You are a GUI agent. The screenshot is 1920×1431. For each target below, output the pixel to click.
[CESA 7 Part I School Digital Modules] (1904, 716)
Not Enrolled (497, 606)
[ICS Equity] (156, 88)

---

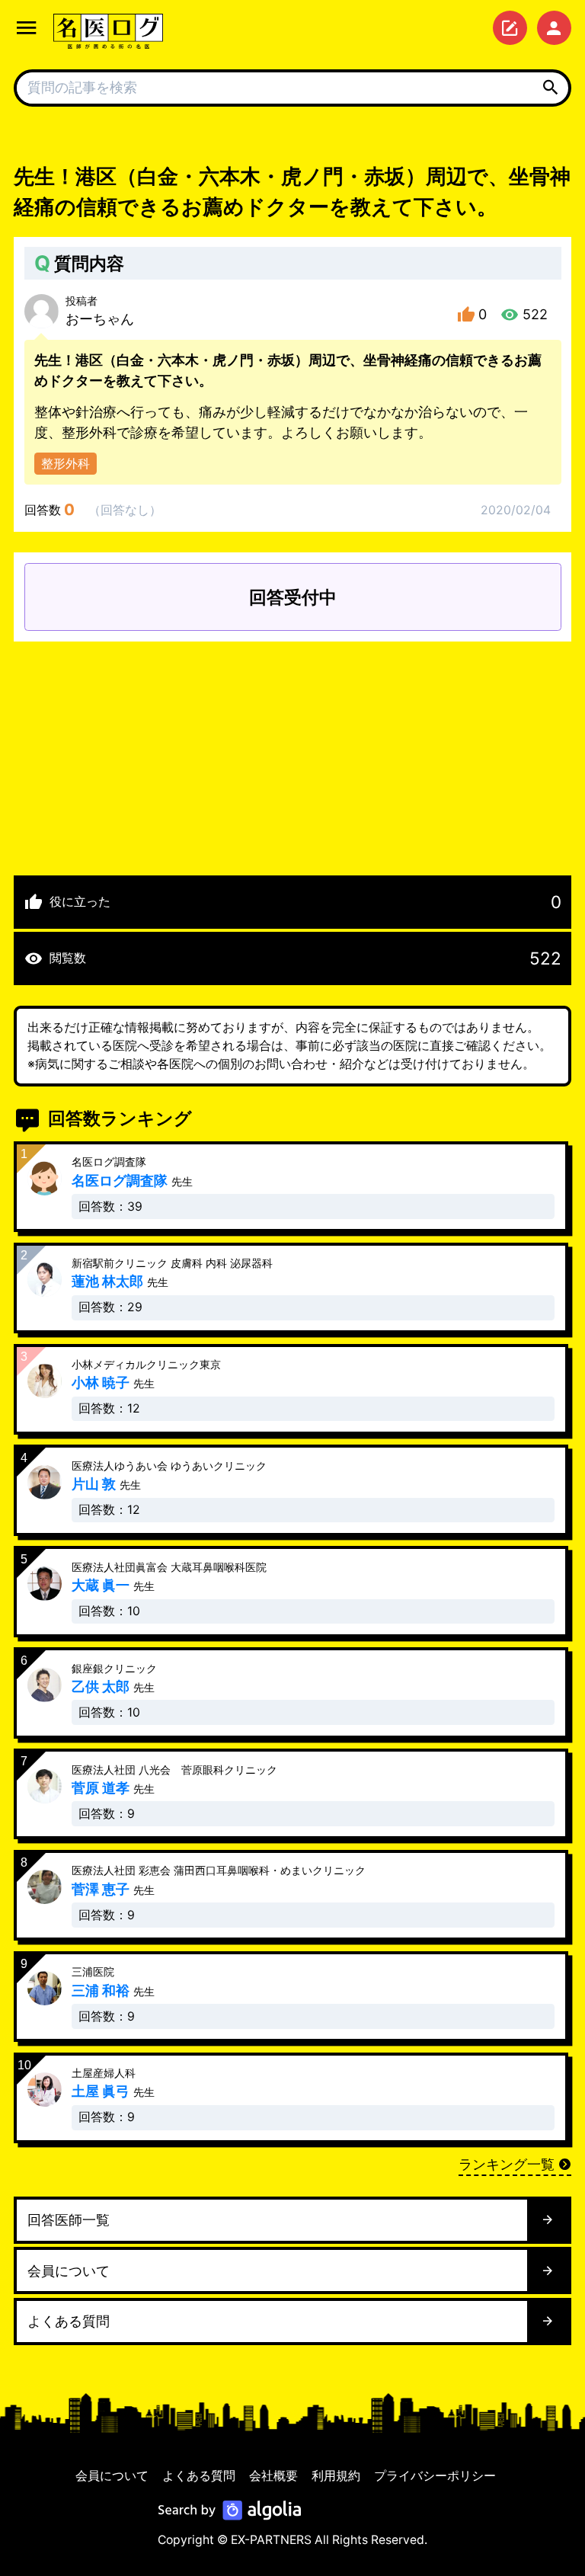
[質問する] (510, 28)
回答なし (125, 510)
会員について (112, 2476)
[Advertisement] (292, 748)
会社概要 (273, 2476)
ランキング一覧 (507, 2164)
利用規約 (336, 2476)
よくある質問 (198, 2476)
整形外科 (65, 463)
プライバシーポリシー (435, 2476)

_Task directions_
From the records above, copy only the lines starting with the line that holds "You are a GUI" and going on through the line that holds "[ICS Equity] (156, 88)", exactly as written.

_Result of this exercise_
You are a GUI agent. The screenshot is 1920×1431. For each target below, output the pixel to click.
[CESA 7 Part I School Digital Modules] (1904, 716)
Not Enrolled (497, 606)
[ICS Equity] (156, 88)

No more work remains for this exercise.